** Task description **
The answer must consist of every record below, transcribed exactly.

** Data excerpts **

╭──

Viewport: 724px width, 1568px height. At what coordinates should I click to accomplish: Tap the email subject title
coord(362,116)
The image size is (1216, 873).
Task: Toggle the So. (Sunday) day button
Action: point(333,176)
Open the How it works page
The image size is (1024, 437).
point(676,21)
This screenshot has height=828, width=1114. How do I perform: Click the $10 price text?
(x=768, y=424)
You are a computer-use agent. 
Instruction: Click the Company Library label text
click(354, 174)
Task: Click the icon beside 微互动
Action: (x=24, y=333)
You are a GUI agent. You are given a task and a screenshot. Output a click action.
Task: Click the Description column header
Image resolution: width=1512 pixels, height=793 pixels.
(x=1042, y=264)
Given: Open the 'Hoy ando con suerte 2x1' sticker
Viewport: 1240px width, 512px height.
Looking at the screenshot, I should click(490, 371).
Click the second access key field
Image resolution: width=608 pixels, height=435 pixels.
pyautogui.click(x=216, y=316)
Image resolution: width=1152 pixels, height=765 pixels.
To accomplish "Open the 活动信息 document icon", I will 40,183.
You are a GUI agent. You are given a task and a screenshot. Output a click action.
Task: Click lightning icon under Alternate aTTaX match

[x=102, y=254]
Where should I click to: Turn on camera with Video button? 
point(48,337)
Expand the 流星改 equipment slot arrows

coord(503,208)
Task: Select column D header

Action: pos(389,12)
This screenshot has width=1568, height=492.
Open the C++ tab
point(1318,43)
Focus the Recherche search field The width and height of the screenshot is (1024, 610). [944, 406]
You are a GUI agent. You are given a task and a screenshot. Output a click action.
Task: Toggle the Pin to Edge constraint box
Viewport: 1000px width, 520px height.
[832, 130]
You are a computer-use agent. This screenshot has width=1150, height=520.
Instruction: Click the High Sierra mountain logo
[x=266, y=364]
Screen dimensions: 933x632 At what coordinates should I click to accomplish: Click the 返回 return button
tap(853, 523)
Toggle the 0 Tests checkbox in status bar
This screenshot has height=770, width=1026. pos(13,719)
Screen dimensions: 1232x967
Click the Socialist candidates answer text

╰──

** Solved problem **
Viewport: 724px width, 1568px height. At what coordinates should I click to accomplish: Tap the email subject title
coord(362,116)
The image size is (1216, 873).
Task: Toggle the So. (Sunday) day button
Action: point(333,176)
Open the How it works page
The image size is (1024, 437).
point(676,21)
This screenshot has height=828, width=1114. How do I perform: Click the $10 price text?
(x=768, y=424)
You are a computer-use agent. 
Instruction: Click the Company Library label text
click(354, 174)
Task: Click the icon beside 微互动
Action: (x=24, y=333)
You are a GUI agent. You are given a task and a screenshot. Output a click action.
Task: Click the Description column header
Image resolution: width=1512 pixels, height=793 pixels.
(x=1042, y=264)
Given: Open the 'Hoy ando con suerte 2x1' sticker
Viewport: 1240px width, 512px height.
Looking at the screenshot, I should click(490, 371).
Click the second access key field
Image resolution: width=608 pixels, height=435 pixels.
pyautogui.click(x=216, y=316)
Image resolution: width=1152 pixels, height=765 pixels.
To accomplish "Open the 活动信息 document icon", I will 40,183.
You are a GUI agent. You are given a task and a screenshot. Output a click action.
Task: Click lightning icon under Alternate aTTaX match

[x=102, y=254]
Where should I click to: Turn on camera with Video button? 
point(48,337)
Expand the 流星改 equipment slot arrows

coord(503,208)
Task: Select column D header

Action: pos(389,12)
This screenshot has width=1568, height=492.
Open the C++ tab
point(1318,43)
Focus the Recherche search field The width and height of the screenshot is (1024, 610). [944, 406]
You are a GUI agent. You are given a task and a screenshot. Output a click action.
Task: Toggle the Pin to Edge constraint box
Viewport: 1000px width, 520px height.
[832, 130]
You are a computer-use agent. This screenshot has width=1150, height=520.
Instruction: Click the High Sierra mountain logo
[x=266, y=364]
Screen dimensions: 933x632 At what coordinates should I click to accomplish: Click the 返回 return button
tap(853, 523)
Toggle the 0 Tests checkbox in status bar
This screenshot has height=770, width=1026. pos(13,719)
Screen dimensions: 1232x967
Click the Socialist candidates answer text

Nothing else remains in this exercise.